“YAHIR(八寻)REIZEI(冷泉)、CHIAKI(千秋)REIZEI(冷泉)、CHII(泉)一族即为辅佐族长和长老之人。
这就是外人眼中的,分为三系的川渊家。
这三系在忍者五大国中的火之国木叶忍者村,而其他十二系分散在其他四大国的各忍村。甚至在别人眼里,川渊家就只有这三系。如果展现川渊原本的力量,那势必会引起各国忍族的提防以及觊觎。
这是一场豪赌。
用分散自己的力量的方式来换取短暂的平和。
并不是川渊太强了,而是如今的忍界太弱了。川渊七日是这么对八寻说的。
百年前的忍者世界如川渊原先力量的家族并不少,只是经过了百年的传承,这些家族或多或少都被毁灭或者衰弱起来。
原先和川渊分占忍界力量的千手一族和宇智波一族都已经衰弱,只有川渊还在发展,这种发展的势头让八寻觉得有些过头了。
这种事情向来由长老们决策,她并没有插手的资格。只是,八寻并不满意这些人的做事方法。
强者必衰。
“制造出这种伤口的是一把在兵器谱上排名第六的武器。”早在八寻思考的间隙,她的眼睛已经找到了她所想要看到的内容:“这是一把叫做‘鬼闻’的野太刀。据说当它在夜间出鞘的时候,它会在风中发出清脆犹如凤鸣的清音。传说这种声音能够吸引百鬼闻声赶来,所以叫它‘鬼闻’。”
“那就是别人用这把武器杀死了你哥哥了?”鸣人瞪大了圆溜溜的大眼睛,心跳比以往要快了不知多少。
八寻难得怔忪了一下:“我想,没有这个可能。”
“诶?”鸣人的满腔*被八寻的这句话给浇灭。
“这把野太刀是我母亲川渊千映所持之物,而我母亲在我三岁那一年就死了。按照我们一族的传统,为了不让我们的血流入他人之手,在挖下眼睛后,族人会火化死者的尸体。这把野太刀作为我母亲的随葬品被焚烧了。”

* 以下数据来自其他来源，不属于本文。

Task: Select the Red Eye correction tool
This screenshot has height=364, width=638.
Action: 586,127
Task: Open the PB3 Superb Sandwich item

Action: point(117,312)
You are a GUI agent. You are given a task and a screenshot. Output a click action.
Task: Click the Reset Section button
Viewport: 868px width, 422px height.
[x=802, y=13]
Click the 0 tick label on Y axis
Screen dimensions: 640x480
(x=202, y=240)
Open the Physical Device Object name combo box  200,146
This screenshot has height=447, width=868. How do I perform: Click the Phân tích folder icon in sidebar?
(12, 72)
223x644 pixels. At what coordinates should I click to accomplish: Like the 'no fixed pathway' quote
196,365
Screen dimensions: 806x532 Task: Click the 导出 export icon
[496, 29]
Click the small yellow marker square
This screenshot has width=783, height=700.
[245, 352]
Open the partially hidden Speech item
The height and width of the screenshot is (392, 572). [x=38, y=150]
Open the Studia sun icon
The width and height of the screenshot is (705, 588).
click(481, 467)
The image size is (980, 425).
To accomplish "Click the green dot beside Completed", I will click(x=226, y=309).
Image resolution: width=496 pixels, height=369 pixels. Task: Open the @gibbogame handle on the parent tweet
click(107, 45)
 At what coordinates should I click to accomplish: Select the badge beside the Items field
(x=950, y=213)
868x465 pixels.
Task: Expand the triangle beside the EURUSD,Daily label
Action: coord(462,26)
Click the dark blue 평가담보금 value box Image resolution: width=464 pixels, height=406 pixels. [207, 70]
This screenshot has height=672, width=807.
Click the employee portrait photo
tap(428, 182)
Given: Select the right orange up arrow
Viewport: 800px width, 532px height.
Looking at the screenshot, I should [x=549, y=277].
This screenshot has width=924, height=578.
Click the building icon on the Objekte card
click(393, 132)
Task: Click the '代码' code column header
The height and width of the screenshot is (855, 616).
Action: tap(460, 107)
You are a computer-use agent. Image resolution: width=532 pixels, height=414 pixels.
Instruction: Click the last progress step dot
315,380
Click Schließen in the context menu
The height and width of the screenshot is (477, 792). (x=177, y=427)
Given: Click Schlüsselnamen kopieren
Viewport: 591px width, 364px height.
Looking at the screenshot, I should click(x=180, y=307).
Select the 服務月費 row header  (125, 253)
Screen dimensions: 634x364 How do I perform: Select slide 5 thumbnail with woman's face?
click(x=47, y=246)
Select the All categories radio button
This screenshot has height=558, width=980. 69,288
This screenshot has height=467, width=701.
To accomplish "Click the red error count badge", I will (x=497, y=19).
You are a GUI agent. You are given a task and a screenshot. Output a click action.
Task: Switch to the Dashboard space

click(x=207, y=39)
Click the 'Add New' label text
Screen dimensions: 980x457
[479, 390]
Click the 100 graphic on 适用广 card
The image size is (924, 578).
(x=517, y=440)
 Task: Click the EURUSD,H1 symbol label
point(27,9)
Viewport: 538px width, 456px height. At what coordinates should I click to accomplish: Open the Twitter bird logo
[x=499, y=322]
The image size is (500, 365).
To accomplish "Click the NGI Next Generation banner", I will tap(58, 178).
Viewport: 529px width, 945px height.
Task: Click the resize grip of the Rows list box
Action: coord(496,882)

“……难道闹鬼了?”这么想着的鸣人又开始瑟瑟发抖,他只觉得一股寒气从脚底往上冒,加上地板下的冰窖往上散发出的寒气,鸣人的舌头冻得发麻。
“不,托它的福,我想我知道杀死川渊千予的人是谁了。”
“那告诉我吧。”鸣人露出了有些谄媚的表情。本来该是令人厌恶的表情,只是这表情由他做来却不会让人讨厌。
八寻很干脆的拒绝:“不可能,而且我也不打算说出他是谁。”
鸣人的蓝色大眼睛顿时黯淡下来:“那这样不是让凶手逍遥法外吗?”
八寻微微侧了侧头,红色的眼睛直视着窗外灰蒙蒙的天气,她显得有些意味深长地说道。
“在将棋中,桂马是八种棋子中唯一能跃过对方和己方棋子的。而当它与角行配合起来的时候将会非常的具有战斗力。由于桂马独特的行驹特点,它对管制王将的退路将会发挥出乎意料有效的作用。”
作者有话要说:乃们看出来了咩=。=我有弃坑的趋势了。每次当我扯淡神展开的时候,那就代表着我写不下去了==+我不会告诉你们之所以没把十五系写出来是因为……我只想好了十二系的名字和设定TUT。家族体系和设定还要对应姓氏各种各种,另外三系我磨了一个礼拜也没想出来合适的=。=
其实我觉得鸣人他……不懂【逍遥法外】这个词==+每次写这种涉及小孩子的文章,我会很苦恼,因为他们懂得的词语不多,可是如果用很平常的口语化描写,会显得我不擅长描写==+于是每次纠结完,我会发现我的描写很怪异泪流。
我本来设置这么大的架构是为了写系列文的,可是我以后不想再写火影文了……你们能指望在冰中长大的八寻有多温柔QVQ
☆、孤挺花物语:渴望被爱
川渊千予八岁那年继承家主之位的时候,外界对这位幼小的族长普遍抱有了一种幸灾乐祸且轻视的心态。在那段时间里,木叶的村民们茶余饭后的谈资都是川渊家将来该是如何的黑暗惨淡。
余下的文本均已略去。